Confesso che non amo molto queste piattaforme (sempre ridendo, ndr). Hanno dato potere di giudizio a tutti e ovviamente questo si traduce spesso in una lamentela ingiustificata e fine a se stessa. Quando, prima dell’avvento dei computer, operavo nell’agenzia di viaggi avevamo il parametro che una lettera positiva equivalesse a 50 negative. Proprio perché è più facile lamentarsi che lodare. Per non parlare di coloro che durante il soggiorno non si lamentano di nulla e dopo scrivono recensioni negative con la speranza di ottenere un rimborso.

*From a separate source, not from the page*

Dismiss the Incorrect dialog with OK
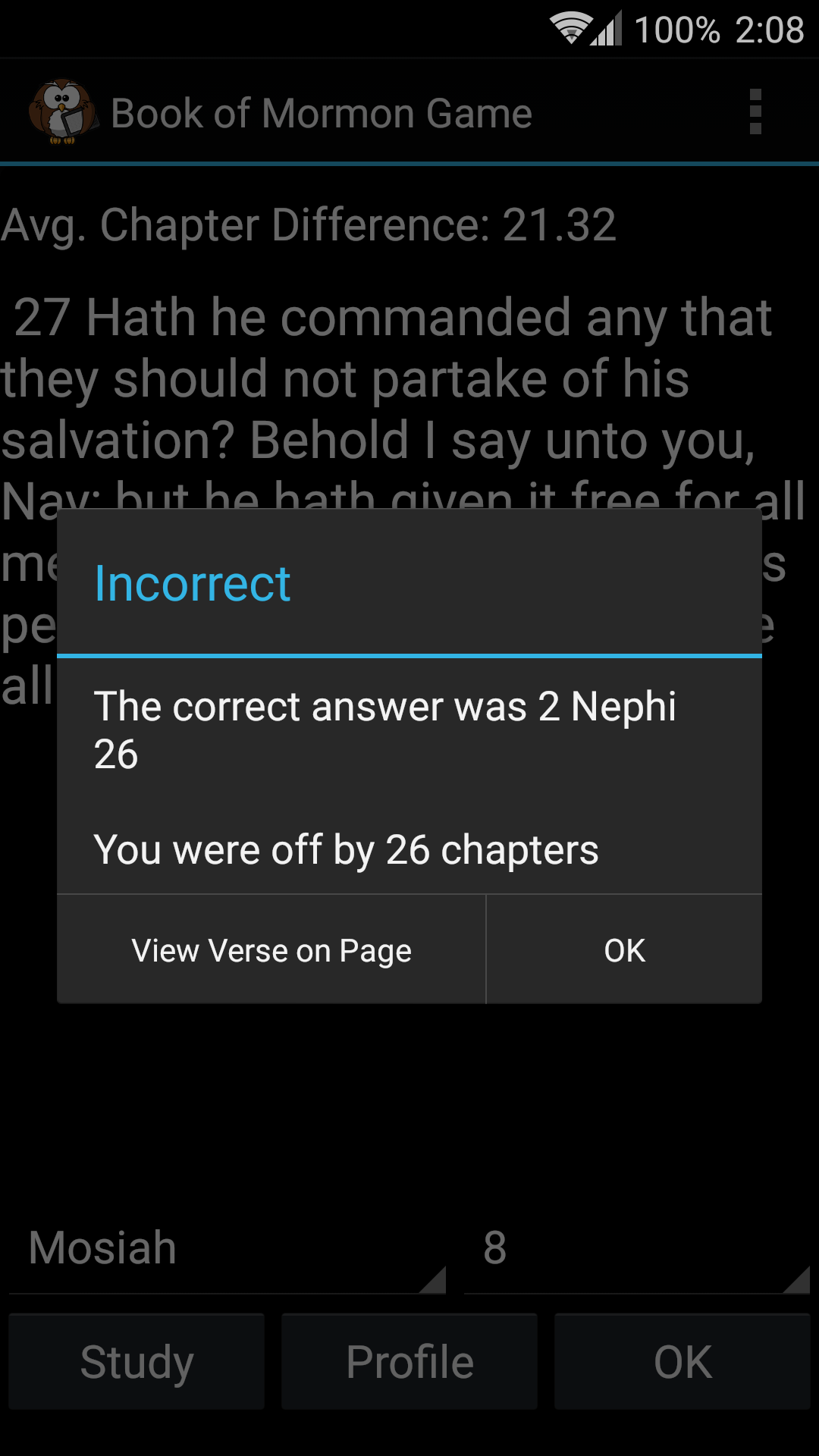 tap(624, 949)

Devo dire che mi sono trovato d’accordo con Blair quando affermava che “internet ha dato voce agli idioti”. Lo vediamo anche nei post sui social network, dove c’è sempre una percentuale di idioti che sfoga le proprie frustrazioni.

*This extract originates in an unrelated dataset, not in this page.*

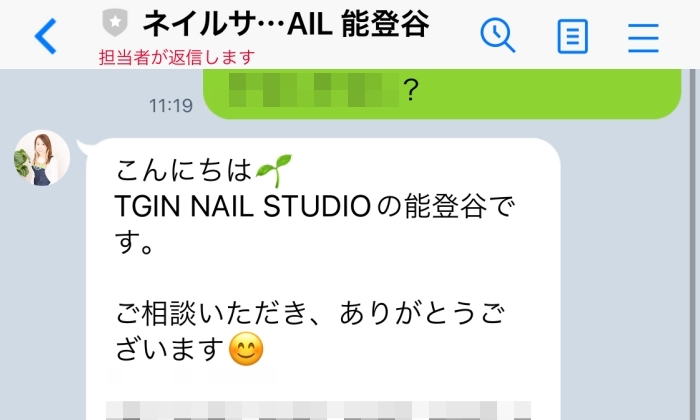Image resolution: width=700 pixels, height=420 pixels.
Task: Tap the question mark in green bubble
Action: pos(411,90)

Cosa pensano i suoi colleghi inglesi dell’Italia?

Ne parlo molto spesso con loro. In Italia abbiamo la reputazione di essere un po’ mezzi banditi che non pagano le tasse e altro del genere. Ma quando spiego loro che le tasse, invece, le paghiamo e soprattutto quanto paghiamo, loro non ci credono. Non riescono a credere che non si possa scaricare un telefonino o a quali controlli siamo sottoposti. Lo sa che quando in Inghilterra devono fare una verifica fiscale, l’imprenditore viene chiamato dall’agenzia un mese prima per concordare l’appuntamento? E hanno anche l’accortezza di chiedere se per caso potrebbero disturbare in quel tal giorno. Uguale all’Italia vero? (ridendo ovviamente, ndr). In Inghilterra la ricevuta fiscale è un optional. Ma nemmeno c’è l’obbligo di avere con sé un documento. Quando apri un conto in banca è sufficiente andare con la bolletta che attesta il pagamento dell’elettricità. Niente altro.

Ma il motivo di questo diverso atteggiamento dello Stato potrebbe essere nella proverbiale onestà dei popoli nordici?

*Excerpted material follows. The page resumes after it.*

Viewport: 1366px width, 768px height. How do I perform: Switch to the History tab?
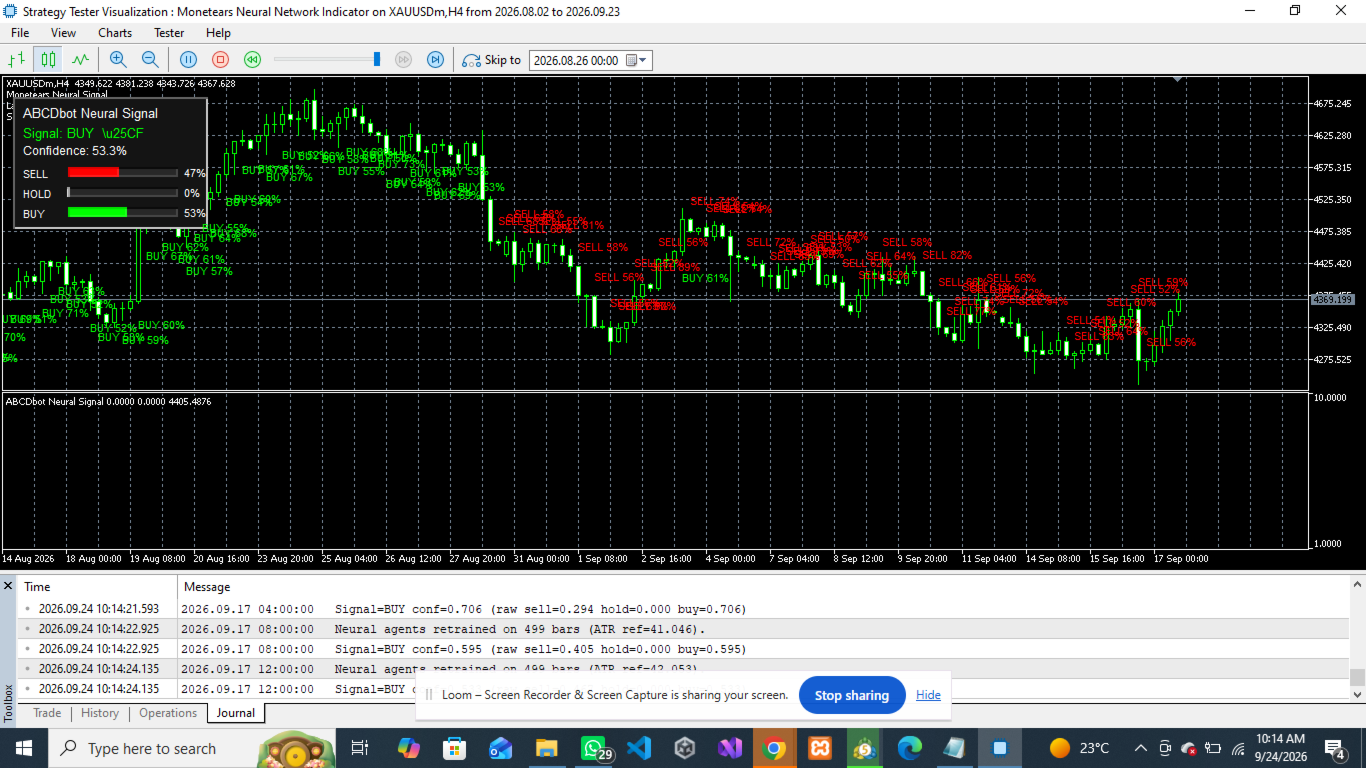click(100, 713)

Quando è arrivata al potere, Margaret Thatcher ha dimezzato le imposte. Prima c’era una tassazione di circa il 60% e lei l’ha portata al 30%. Ebbene, ha ottenuto un incasso maggiore dimezzando le imposte rispetto a quando erano molto più alte. Probabilmente è un metodo che potrebbe funzionare anche in Italia, insieme ad una indispensabile semplificazione della modalità di tassazione. Lo sa che la cosa più difficile è spiegare a un commercialista inglese che in Italia ci sono imposte non deducibili come l’IMU (ridendo, ndr)?

L’Hotel Bazzoni a Tremezzo

Cosa ne pensa della Brexit?

Se avessi potuto votare, avrei votato di rimanere in Europa. Ma siccome sono fuori dall’Inghilterra da oltre otto anni, non ho potuto votare. E non ho mai votato nemmeno in Italia, perché non ho la cittadinanza italiana. Pago le tasse in due Paesi e non voto in nessuno dei due. Sono l’eccezione al classico detto “No taxation without representation” (ridendo di gusto, ndr).

Ma sarà un danno per l’economia inglese?

Penso che sia sufficientemente agile da non aver problemi. L’importante è che non salga al potere un pazzo come Corbin. E, devo aggiungere, ciò che salva il Regno Unito è l’indipendenza finanziaria della banca nazionale. Inoltre, la produttività pro-capite è molto più elevata della nostra.

Il 2020 è stato un anno molto difficile per tutti settori economici e, in particolare, per il turismo a causa della pandemia. Come vede il prossimo anno?

Il 2020 non lo recuperiamo più e sarà difficile tornare ai livelli del 2019. Però devo dire che da quando hanno annunciato il vaccino sono cominciate ad arrivare le prenotazioni degli stranieri per la primavera del 2021. È una luce in fondo al tunnel che ci dà molta speranza.

Quali sono i consigli che darebbe ad un giovane?

Consiglio di non arrendersi mai e di avere sempre un sorriso in volto. Perché quando uno è contento riesce a fare tutto.